Why does Hacienda Puchegüín need protection?

A critical missing piece in Patagonia’s vast network of protected areas, Hacienda Puchegüín remains vulnerable due to its unprotected status.

Unlike the surrounding 1.6 million hectares of parks and reserves, Puchegüín faces ongoing threats like development, land division, and unregulated tourism.

Since 2022, the sale of Puchegüín has caused concern amongst the local community, scientists and organizations like Puelo Patagonia that have been working for years for the Cochamó region’s conservation. Many feared that the huge property would be purchased by someone without conservation plans, knowledge, or respect for the territory and its population.

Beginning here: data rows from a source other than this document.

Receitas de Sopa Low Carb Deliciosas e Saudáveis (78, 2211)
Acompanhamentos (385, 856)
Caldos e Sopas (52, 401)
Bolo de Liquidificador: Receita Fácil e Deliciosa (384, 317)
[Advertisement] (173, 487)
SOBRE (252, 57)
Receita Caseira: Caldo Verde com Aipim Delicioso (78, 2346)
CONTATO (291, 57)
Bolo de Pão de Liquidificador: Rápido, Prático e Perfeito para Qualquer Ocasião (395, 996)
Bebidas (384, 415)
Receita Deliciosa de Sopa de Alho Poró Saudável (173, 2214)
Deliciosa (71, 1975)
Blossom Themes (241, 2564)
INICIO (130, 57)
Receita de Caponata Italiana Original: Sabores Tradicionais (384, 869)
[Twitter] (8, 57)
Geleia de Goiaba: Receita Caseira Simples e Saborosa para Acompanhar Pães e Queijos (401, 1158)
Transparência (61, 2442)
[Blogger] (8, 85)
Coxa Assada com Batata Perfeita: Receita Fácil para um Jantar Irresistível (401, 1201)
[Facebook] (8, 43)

This sparked the formation of Conserva Puchegüín, an alliance dedicated to securing permanent safeguards for this irreplaceable ecosystem and its communities.

Land
subdivision

Real estate
development

Unregulated
tourism

High-impact
industrial projects

Forest
fires

Surrounded by a nearly 1,640,000-hectares contiguous landscape of parks across Chile and Argentina, the Puchegüín property is a key piece in Patagonia’s conservation puzzle. Securing its permanent protection would create one of Latin America’s largest biological corridors, connecting fragmented habitats and allowing for the free movement of wildlife across protected landscapes.

Patagonia is the continent’s second largest carbon sink, making it an essential region in combatting climate change. Chilean Patagonia’s forest cover, peatlands, and wetlands store approximately twice the amount of carbon per hectare as the Amazon. Puchegüín alone is home to 58,819 hectares of primary forest – in sharp global decline throughout the world – as well as an extensive hydrographic network, both of which work to sequester carbon.

Puchegüín provides critical habitat for endemic and endangered species, including huemul deer, Wolffsohn’s viscacha, Darwin’s frog, and monito del monte – one of South America’s only marsupials. The Cochamó region also includes over 23,000 hectares , or 11% of the Chilean population, of alerce trees, known to be some of the oldest trees on earth.

Learn more about what we are protecting

Community
impact

Conserva Puchegüín will implement an innovative, cooperative, and participative conservation model. Puchegüín is home to a unique mountain community with a deeply rooted Gaucho culture characterized by horsemanship, agrarianism, and small-scale livestock farming in a backcountry environment. This initiative seeks to develop a model of sustainable economic growth that will support – not destroy – the local traditions, culture, and way of life.

Purchasing this property will generate a unique opportunity to develop a local economic model based on conservation and ecotourism. The creation of a protected area can provide new economic opportunities, in turn reducing poverty, improving wellbeing, and supporting the prosperity of local culture, traditions, and lifestyles.